● **What needs to be done**
Each line holding the string "agent" is to be copied from the data.

(Stored entries)
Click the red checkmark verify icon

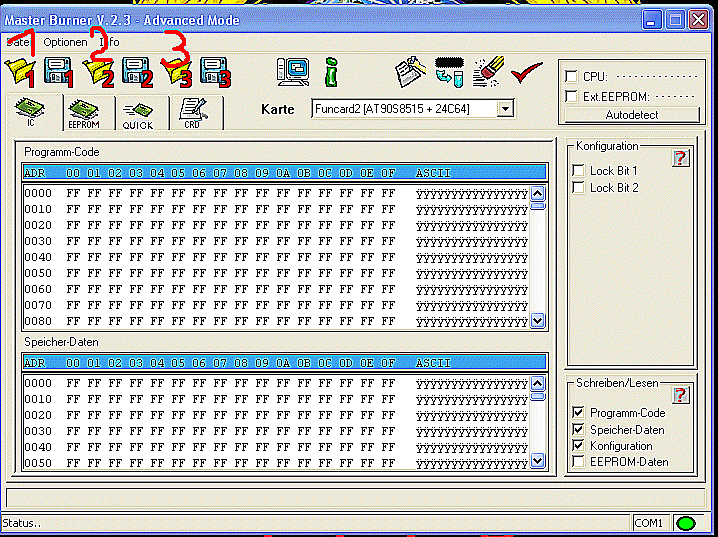(x=526, y=70)
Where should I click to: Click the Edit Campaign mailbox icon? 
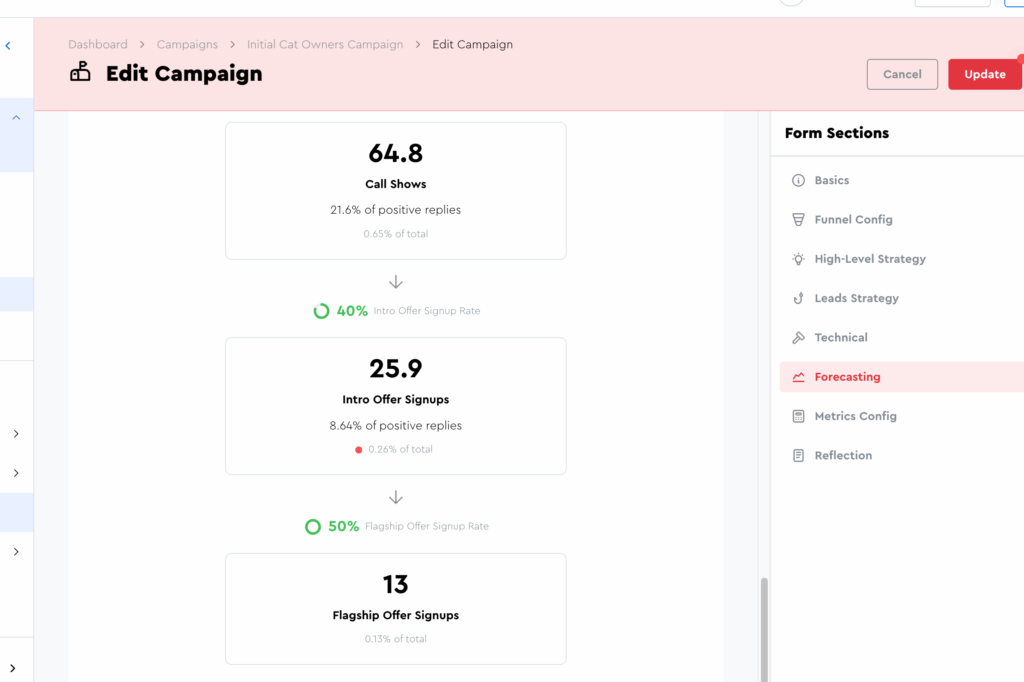click(80, 73)
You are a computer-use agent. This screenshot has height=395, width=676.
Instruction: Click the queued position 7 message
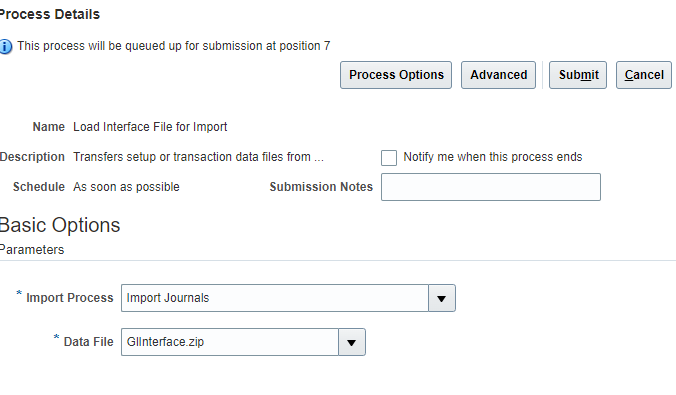point(174,46)
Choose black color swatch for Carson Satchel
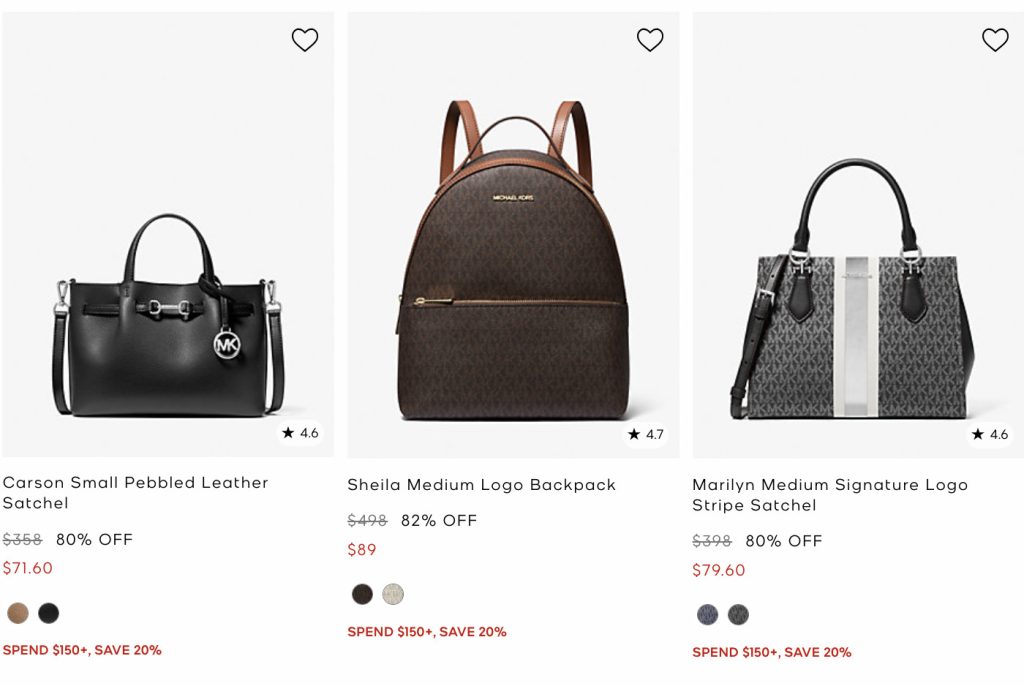This screenshot has width=1024, height=686. pos(49,613)
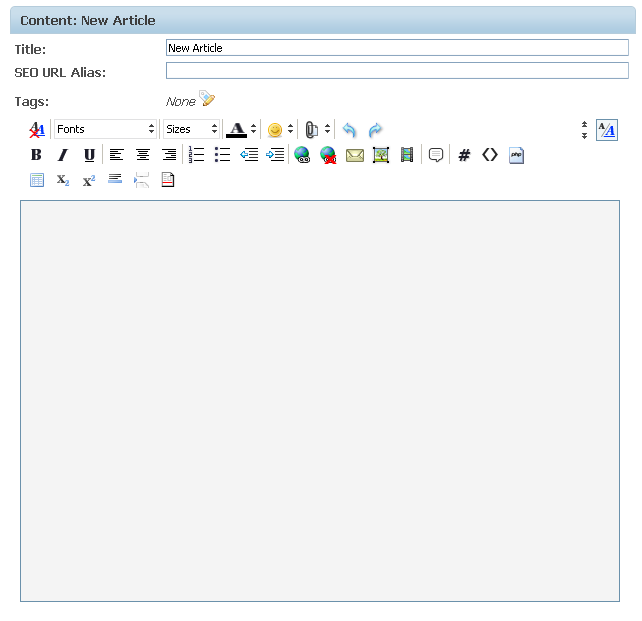
Task: Click the Remove Formatting icon
Action: pyautogui.click(x=37, y=130)
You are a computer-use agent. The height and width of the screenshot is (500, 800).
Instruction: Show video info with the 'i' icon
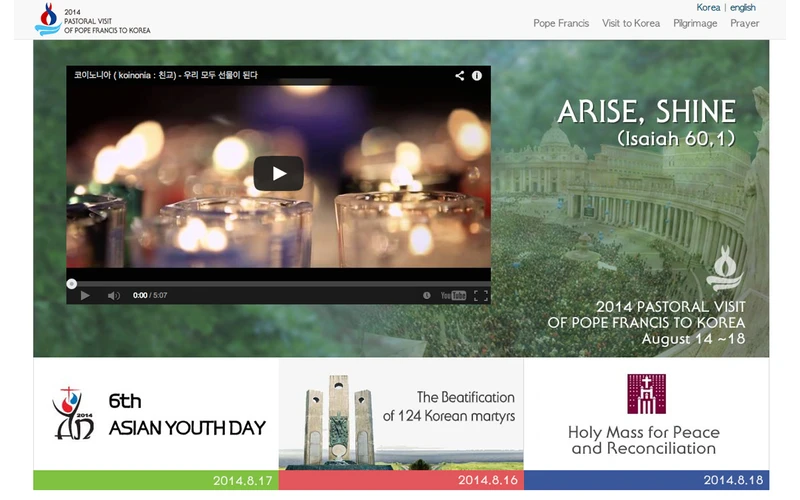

● **Written response**
You are a computer-use agent. This screenshot has height=395, width=676.
You are a computer-use agent. The height and width of the screenshot is (500, 800).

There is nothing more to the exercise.